Best Practices for the Documentation of Data Collection
This page contains best practices for the Documentation of Data Collection, including instructions and examples.
What is a Documentation of Data Collection?
Discuss Data understands itself as part of initiatives in the social sciences and humanities which aim to make the collection or production and analysis of research data transparent in order to allow for a critical assessment of the validity of the conclusions which have been drawn from them. Moreover, Discuss Data aims to offer the academic community the chance to benefit from Data Collection efforts made by others. Secondary data analysis can provide huge benefits to researchers:
- It can save costs which is especially important for early-stage researchers who lack funding
- It can add further evidence to original data, supporting or challenging one’s own results
- It can allow for comparisons across cases by providing data on additional cases
- It can offer access to unique information, if, for instance, historical data can no longer be found or generated
However, secondary data analysis crucially relies on a precise documentation to ensure that the data is not misinterpreted. Therefore, all Data Collections which are submitted to Discuss Data should be accompanied by such a documentation - the Documentation of Data Collection.

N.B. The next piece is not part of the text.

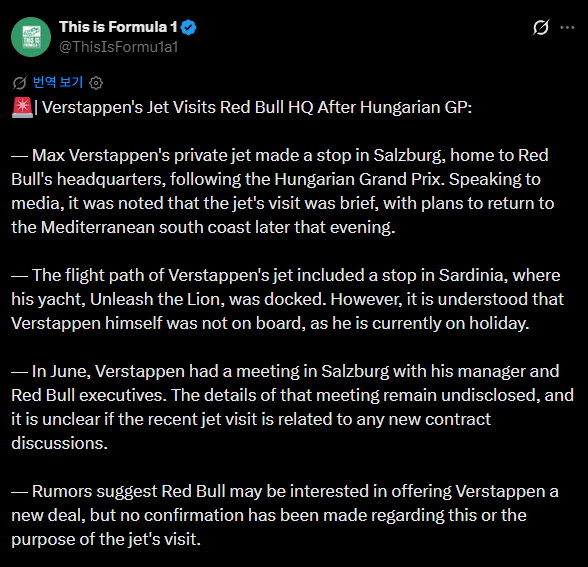Click the blue verified badge
The height and width of the screenshot is (567, 588).
click(188, 27)
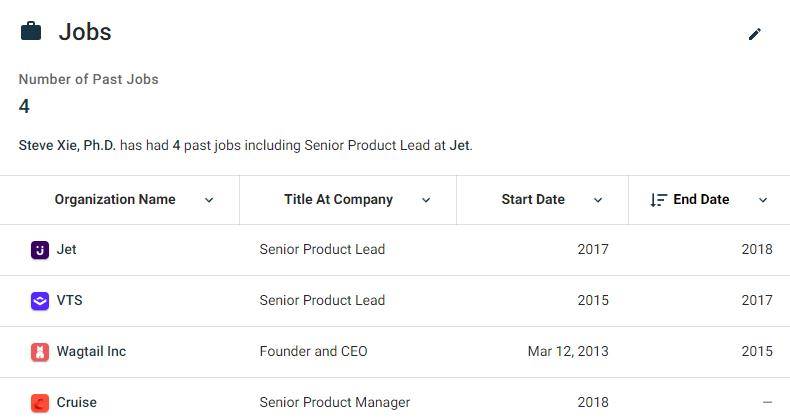
Task: Follow the Jet link in summary sentence
Action: coord(459,146)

The Documentation of Data Collection explains the broader context of the Data Collection, e. g. how, when and where the data was compiled, what the data means, and may contain ethical issues, empirical challenges, and epistemological approaches.
What should be included in the Documentation of Data Collection?
Discuss Data does not offer strict guidelines for the Documentation of Data Collection. As an interdisciplinary forum covering the whole range of quantitative and qualitative methods in the social sciences and the humanities, Discuss Data is open to different ways of documenting data collections. However, Discuss Data aims to develop some minimum requirements for the Documentation of Data Collection in order to allow for a sensible and meaningful discussion and to enable secondary data analysis. In compiling the Documentation of Data Collection, Discuss Data suggests following the FAIR Data principles, which are aimed at making data Findable, Accessible, Interoperable, and Reusable.
In general, Discuss Data expects a Documentation of Data Collection to indicate (in at least a brief description) the methodology of the Data Collection:
- Title of the Data Collection
- Creator / Author of the Data Collection
- Guiding research interest and paradigm (i.e., epistemological approach)
- The sources of the data
- Date of the creation of the Data Collection
- Time period covered by the Data Collection
- Data Collection Methods: Sampling, Data Collection process, instruments used, hardware and software used, scale and resolution, temporal and geographic coverage
- Detailed description of the Data Collection
- Context of the data: Project history, aim, objectives and hypotheses
- Handling of empirical challenges (as encountered during data collection), validity of the collected data, reliability of sources which provided the data, cleaning and quality assurance procedures carried out
- Handling of ethical issues (as appropriate)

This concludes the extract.